Où se situe l'anomalie : dans le traitement égalitaire des étrangers qui résident sur notre territoire depuis au moins cinq ans ou dans le choix de faire l'impasse sur une réforme qui aboutirait enfin à une réelle justice, à une véritable modernité démocratique, telle qu'elle existe dans de nombreux autres pays européens ?

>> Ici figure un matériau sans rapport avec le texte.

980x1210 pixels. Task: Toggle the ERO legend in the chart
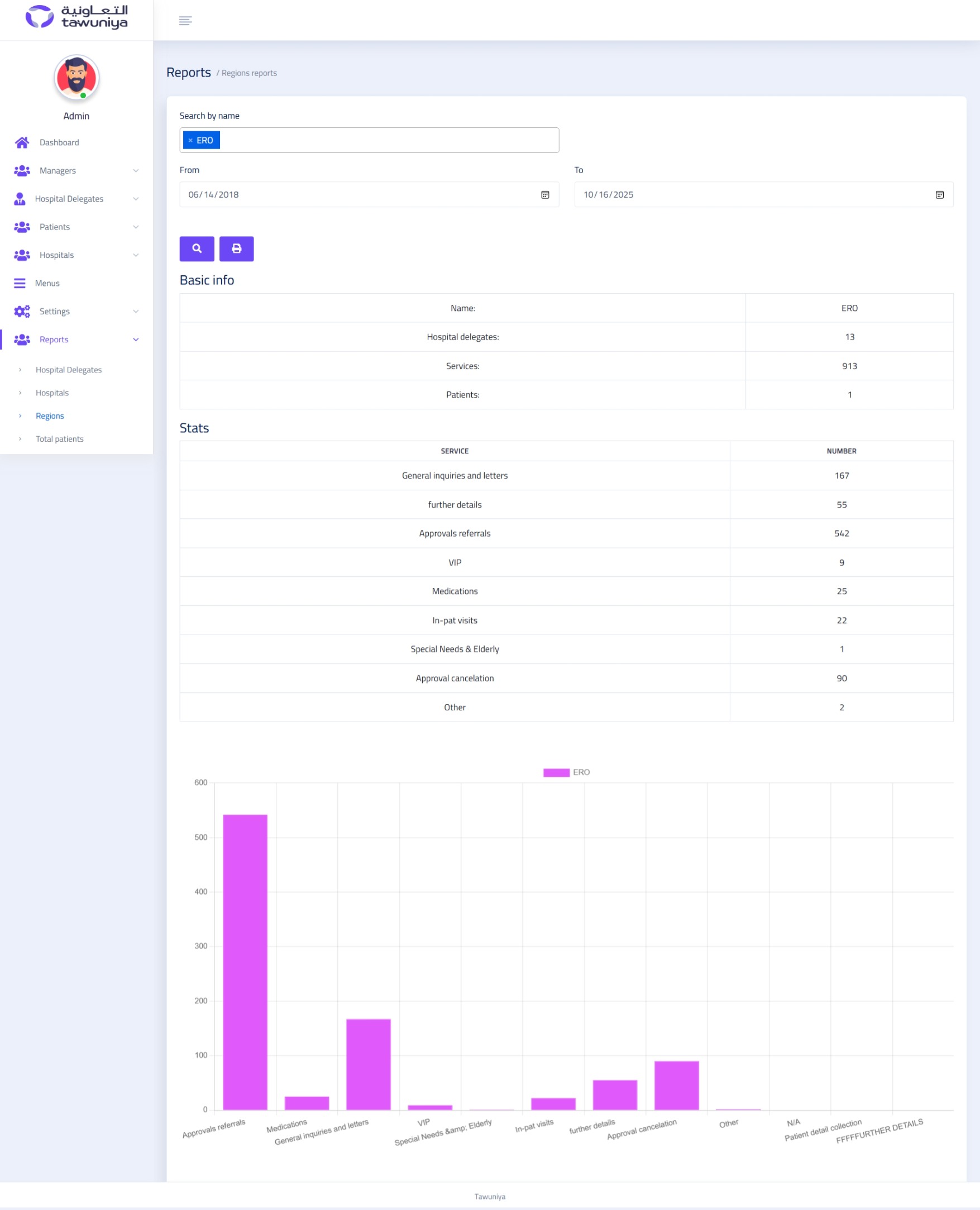point(566,772)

Ce projet de loi aurait été l'occasion parfaite d'innover et d'ouvrir le droit de vote aux étrangers, bref de moderniser réellement les institutions. Mes chers collègues, non seulement vous nous égarez en multipliant des réformes qui ne sont pas abordées dans le bon sens et qui mettent de côté des sujets aussi importants que la parité, le pluralisme politique, le respect des engagements liés à la décentralisation et le droit de vote des étrangers, mais, surtout, vous vous attaquez à des domaines qui sont très éloignés des préoccupations des Français. La réforme des collectivités locales, le débat sur l'identité nationale ou encore les pseudo-problèmes de sécurité sont autant de sujets qui nous détournent des véritables problèmes : l'emploi, le logement, les transports, l'accès à l'enseignement
Nos concitoyens ne sont pas dupes. Ils sont tout à fait capables de comprendre que les collectivités locales sont trop souvent le dernier représentant public véritablement présent dans les territoires, en particulier dans les plus populaires d'entre eux, c'est-à-dire ceux qui ont le plus besoin d'un appui et d'une présence publics. Cette réforme territoriale et, en tout premier lieu, ce projet de loi compliquent nos institutions et éloignent un peu plus les élus de leur terrain. Force est de constater que vous mettez la charrue avant les boeufs. En effet, en voulant vous inscrire dans des logiques électoralistes et donc court termistes, vous oubliez le fond du problème : la participation des citoyens à la vie de la cité et à la vie démocratique.
En un mot et pour conclure, nous sommes, depuis la rentrée, confrontés à trois propositions – réforme du Grand Paris, suppression de la TP et réforme des collectivités locales – qui participent d'un même projet politique très bien orchestré. Ne perdons pas de vue que tout est absolument lié. La dynamique engagée par le Gouvernement va clairement dynamiter les logiques de survie des territoires les plus vulnérables. C'est pourquoi les députés de notre groupe se mobiliseront contre le projet de big bang territorial et voteront résolument contre l'ensemble de ces textes.